Винить во всем нужно было «роковую, антикультурную Пруссию»: вместо того чтобы возрождать творческий дух Древней Греции, Бисмарк превращал страну в Рим – филистерскую, жестокую, материалистическую машину массовых убийств и всяческих грубостей.

Ницше был возмущен кровожадностью и циничной жестокостью пруссаков, умышленно моривших французов голодом во время осады Парижа, которая продлилась с сентября, когда он заболел, до января следующего года.

Его негодование по поводу зверств войны распространялось, впрочем, не только на действия Пруссии. Стоило сформировать новое французское правительство, как против него восстала Парижская коммуна, действовавшая по отношению к собственным согражданам ничуть не лучше пруссаков. Она приступила к кровавым массовым убийствам, вырезая духовенство, заключенных и просто невинных прохожих. Была объявлена и война культуре. Памятники сбрасывали с пьедестала и уничтожали. Музеи и дворцы Парижа, в том числе Тюильри, грабились и сжигались новыми Геростратами. В базельских газетах появилось ошибочное сообщение о том, что разрушен и Лувр. Заслышав такие жуткие новости о сознательном культурном геноциде, Буркхардт и Ницше выбежали на улицу в поисках друг друга. Встретившись, они обнялись, не в силах проронить ни слова от горя.

«Когда я узнал о пожаре в Париже, то в продолжение нескольких дней чувствовал себя совершенно уничтоженным, я терзался в слезах и сомнениях, – писал Ницше, – вся научная жизнь, творческое и художническое существование показались мне абсурдом, коль скоро одного дня оказывается достаточно, чтобы истребить прекраснейшие произведения, даже целые периоды искусства. Я пытался утешаться искренним убеждением в метафизической ценности искусства, которое из-за этих бедняг не могло больше присутствовать в нашем мире, но зато продолжало выполнять более высокую миссию. Но сколь бы ни было велико мое горе, я был не в состоянии бросить камень в тех святотатцев: они для меня – лишь носители нашей всеобщей вины, о которой стоит всерьез задуматься!» [17] [20]
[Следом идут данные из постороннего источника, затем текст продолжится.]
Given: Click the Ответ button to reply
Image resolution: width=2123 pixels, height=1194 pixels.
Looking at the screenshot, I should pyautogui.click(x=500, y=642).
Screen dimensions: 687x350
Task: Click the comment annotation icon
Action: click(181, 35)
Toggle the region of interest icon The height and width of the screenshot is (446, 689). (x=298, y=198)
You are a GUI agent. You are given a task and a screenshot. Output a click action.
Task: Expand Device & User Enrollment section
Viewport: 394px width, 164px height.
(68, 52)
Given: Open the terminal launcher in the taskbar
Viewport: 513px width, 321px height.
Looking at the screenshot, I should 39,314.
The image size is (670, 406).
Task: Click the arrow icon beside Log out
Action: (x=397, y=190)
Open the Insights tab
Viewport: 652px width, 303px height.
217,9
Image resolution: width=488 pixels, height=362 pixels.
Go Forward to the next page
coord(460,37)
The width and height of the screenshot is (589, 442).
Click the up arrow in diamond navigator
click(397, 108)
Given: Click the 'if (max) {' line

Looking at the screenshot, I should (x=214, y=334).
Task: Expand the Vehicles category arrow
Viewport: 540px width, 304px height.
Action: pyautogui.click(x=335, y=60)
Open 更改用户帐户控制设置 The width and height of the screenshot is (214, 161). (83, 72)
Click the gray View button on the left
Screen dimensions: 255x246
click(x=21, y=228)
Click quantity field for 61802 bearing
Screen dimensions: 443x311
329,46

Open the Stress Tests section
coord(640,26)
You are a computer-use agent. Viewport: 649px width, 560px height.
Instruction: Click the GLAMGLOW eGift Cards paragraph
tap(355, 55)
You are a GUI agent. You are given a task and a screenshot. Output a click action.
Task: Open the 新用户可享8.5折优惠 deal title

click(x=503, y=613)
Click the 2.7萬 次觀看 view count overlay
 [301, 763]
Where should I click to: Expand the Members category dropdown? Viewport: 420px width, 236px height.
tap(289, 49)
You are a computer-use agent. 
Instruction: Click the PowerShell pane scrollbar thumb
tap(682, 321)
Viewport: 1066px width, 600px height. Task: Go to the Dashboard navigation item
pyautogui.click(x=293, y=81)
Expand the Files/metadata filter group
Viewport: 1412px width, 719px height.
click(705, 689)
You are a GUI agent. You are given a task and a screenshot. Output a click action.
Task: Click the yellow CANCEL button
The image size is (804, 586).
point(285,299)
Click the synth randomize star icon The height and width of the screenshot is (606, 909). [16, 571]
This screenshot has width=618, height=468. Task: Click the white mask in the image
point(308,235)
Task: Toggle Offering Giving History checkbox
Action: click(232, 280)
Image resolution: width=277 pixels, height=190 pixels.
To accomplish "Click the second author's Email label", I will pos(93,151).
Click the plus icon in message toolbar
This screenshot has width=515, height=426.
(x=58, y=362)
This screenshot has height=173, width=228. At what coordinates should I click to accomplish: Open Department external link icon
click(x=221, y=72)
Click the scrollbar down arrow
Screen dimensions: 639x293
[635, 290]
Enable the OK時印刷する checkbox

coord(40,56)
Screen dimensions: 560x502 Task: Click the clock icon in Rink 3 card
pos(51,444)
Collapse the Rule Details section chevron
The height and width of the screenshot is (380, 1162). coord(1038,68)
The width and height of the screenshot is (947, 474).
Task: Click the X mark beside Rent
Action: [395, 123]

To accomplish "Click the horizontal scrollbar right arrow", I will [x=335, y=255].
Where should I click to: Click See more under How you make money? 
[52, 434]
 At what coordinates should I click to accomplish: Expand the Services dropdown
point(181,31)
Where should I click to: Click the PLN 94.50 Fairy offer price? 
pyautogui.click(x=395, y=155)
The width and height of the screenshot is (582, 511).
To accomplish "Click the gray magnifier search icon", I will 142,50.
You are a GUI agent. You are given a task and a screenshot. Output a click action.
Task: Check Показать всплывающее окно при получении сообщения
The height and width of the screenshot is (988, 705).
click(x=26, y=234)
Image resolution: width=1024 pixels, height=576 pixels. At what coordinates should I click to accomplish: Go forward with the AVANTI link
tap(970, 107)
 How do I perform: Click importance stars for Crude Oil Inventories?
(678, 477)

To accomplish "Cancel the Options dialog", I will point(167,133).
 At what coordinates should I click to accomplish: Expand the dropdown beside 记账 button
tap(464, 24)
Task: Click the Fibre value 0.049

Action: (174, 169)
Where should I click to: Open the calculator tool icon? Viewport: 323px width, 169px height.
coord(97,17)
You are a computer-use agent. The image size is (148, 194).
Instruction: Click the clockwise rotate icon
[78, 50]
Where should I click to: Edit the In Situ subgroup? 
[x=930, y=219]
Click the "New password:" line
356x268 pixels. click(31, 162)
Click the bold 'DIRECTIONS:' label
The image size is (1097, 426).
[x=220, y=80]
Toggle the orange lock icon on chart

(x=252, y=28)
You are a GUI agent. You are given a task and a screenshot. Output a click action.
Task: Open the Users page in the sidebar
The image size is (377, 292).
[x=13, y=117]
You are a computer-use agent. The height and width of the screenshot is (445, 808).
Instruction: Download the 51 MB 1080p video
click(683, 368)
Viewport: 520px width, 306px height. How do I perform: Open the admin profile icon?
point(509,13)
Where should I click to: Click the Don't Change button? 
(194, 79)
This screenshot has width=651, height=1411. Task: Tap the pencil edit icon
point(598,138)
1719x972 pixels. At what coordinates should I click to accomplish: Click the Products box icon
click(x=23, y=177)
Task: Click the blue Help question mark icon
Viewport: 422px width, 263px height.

Наступили Святки, и его снова пригласили в Трибшен. В глазах хозяев он вырос, превратившись в философа-воина, но его военный опыт стал пропастью между ними и гостем. Ницше укрепился в своем панъевропеизме, в то время как Вагнер и Козима были полны мстительного ура-национализма. Вагнер даже отказывался читать письма, написанные ему по-французски.